# Listing:
++++++++++
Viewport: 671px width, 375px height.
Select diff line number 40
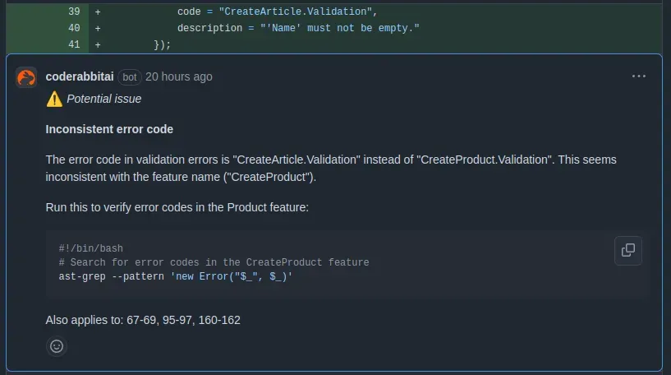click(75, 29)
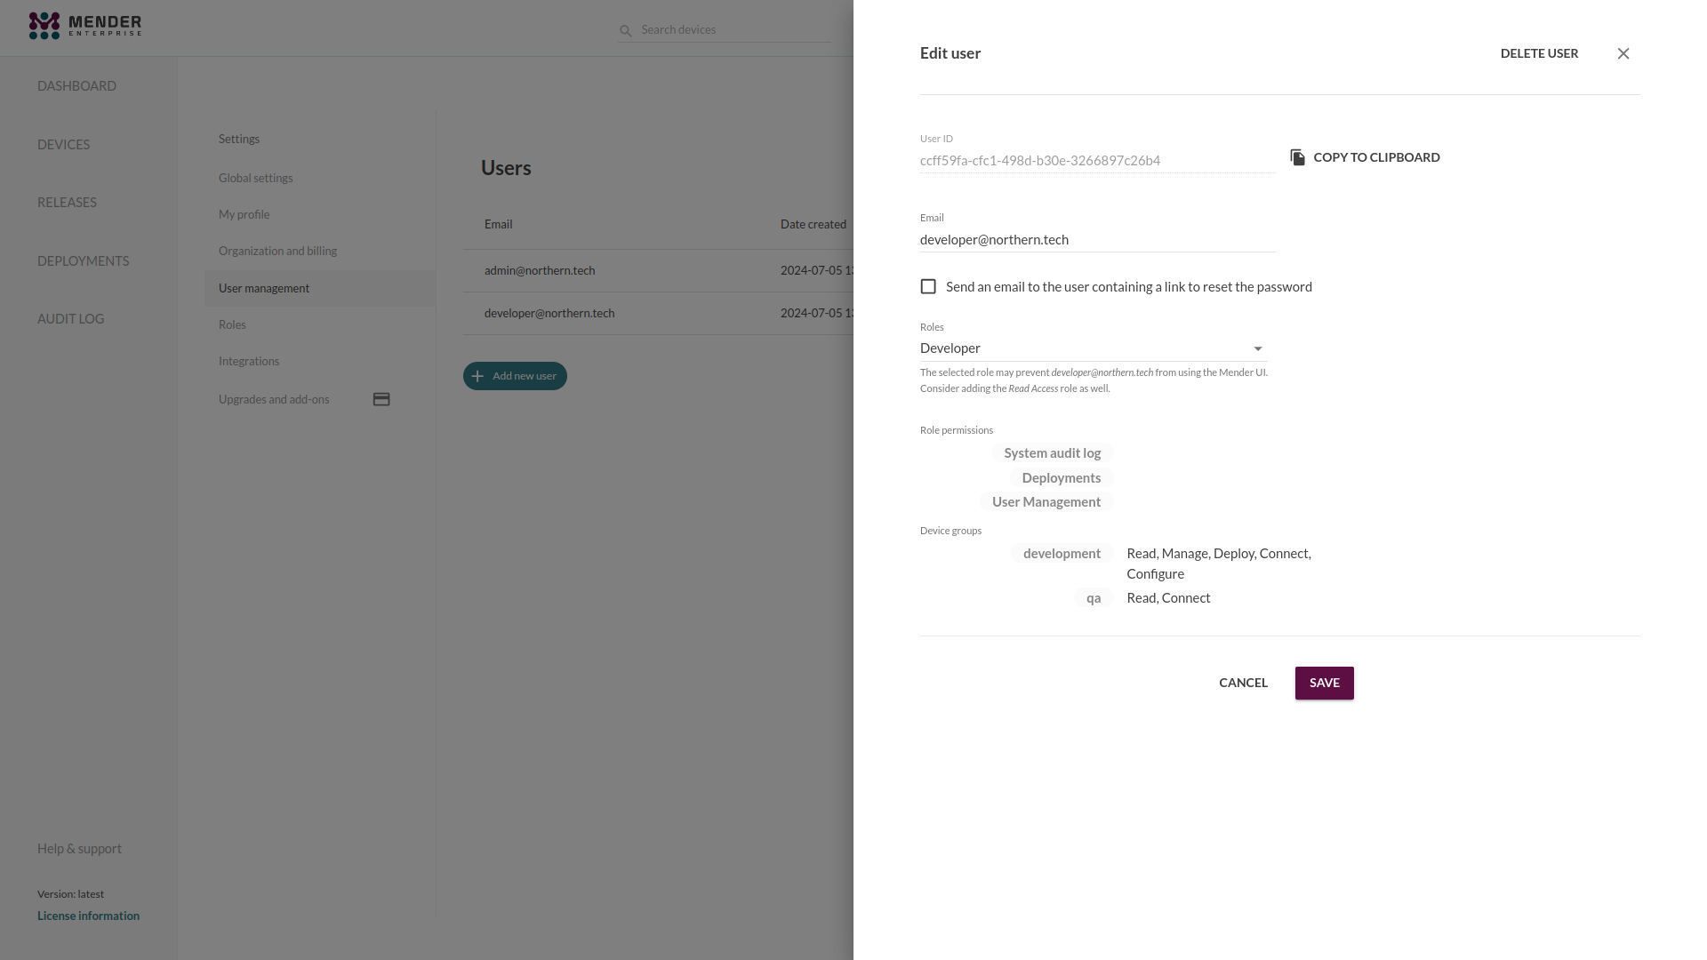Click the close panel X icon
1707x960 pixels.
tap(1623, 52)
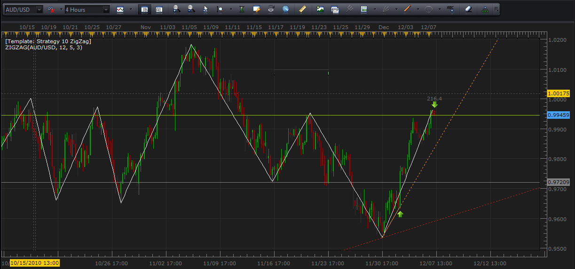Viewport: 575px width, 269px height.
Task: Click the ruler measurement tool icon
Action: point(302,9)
++++++++++
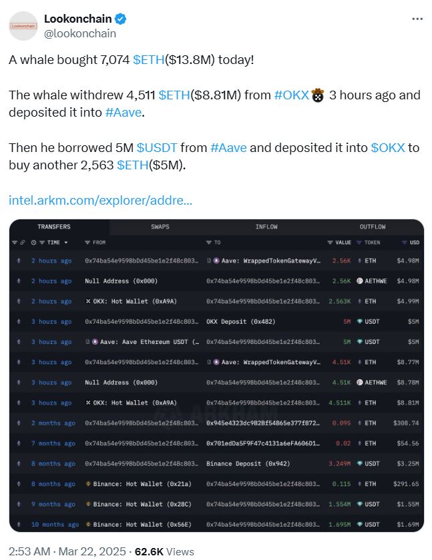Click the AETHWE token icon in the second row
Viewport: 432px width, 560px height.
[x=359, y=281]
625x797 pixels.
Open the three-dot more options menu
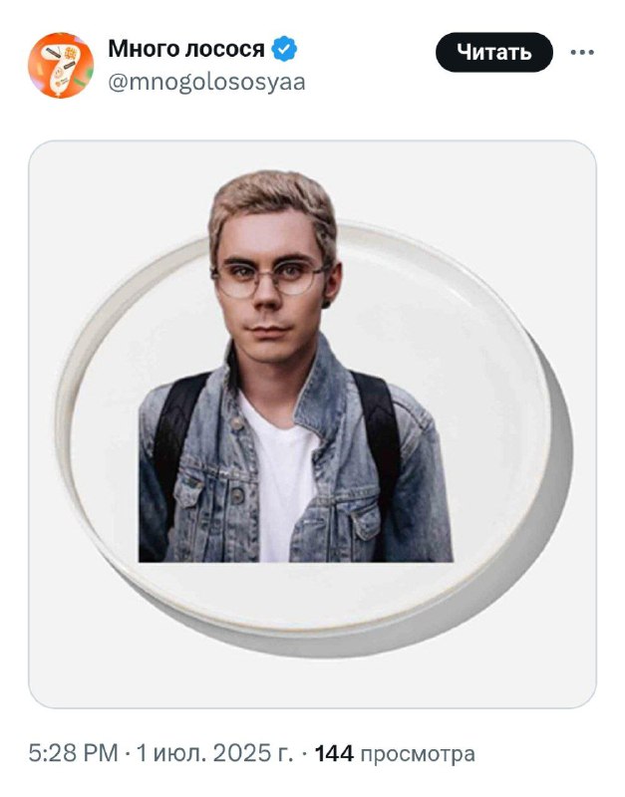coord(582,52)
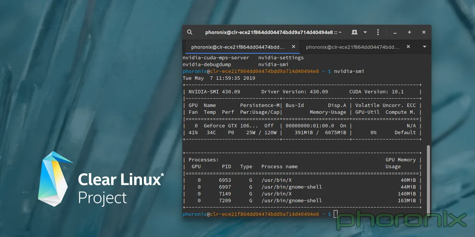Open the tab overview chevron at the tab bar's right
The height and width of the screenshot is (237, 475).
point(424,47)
++++++++++
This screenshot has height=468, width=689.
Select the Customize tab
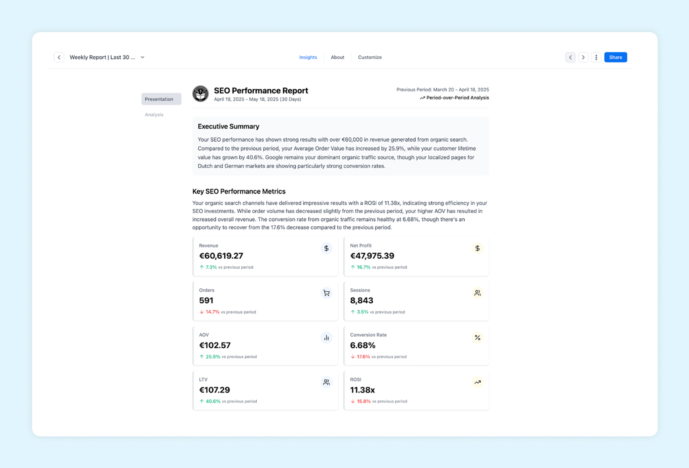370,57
++++++++++
# The task:
Write out again the listing lines, starting with the line with "Viewport: 671px width, 375px height." and going on through the line with "Action: point(302,9)", both included. Leave the pictures out.

# Solved exercise:
Viewport: 671px width, 375px height.
Select diff line number 40
click(75, 29)
Click the close panel X icon
1707x960 pixels.
tap(1623, 52)
Viewport: 575px width, 269px height.
Task: Click the ruler measurement tool icon
Action: point(302,9)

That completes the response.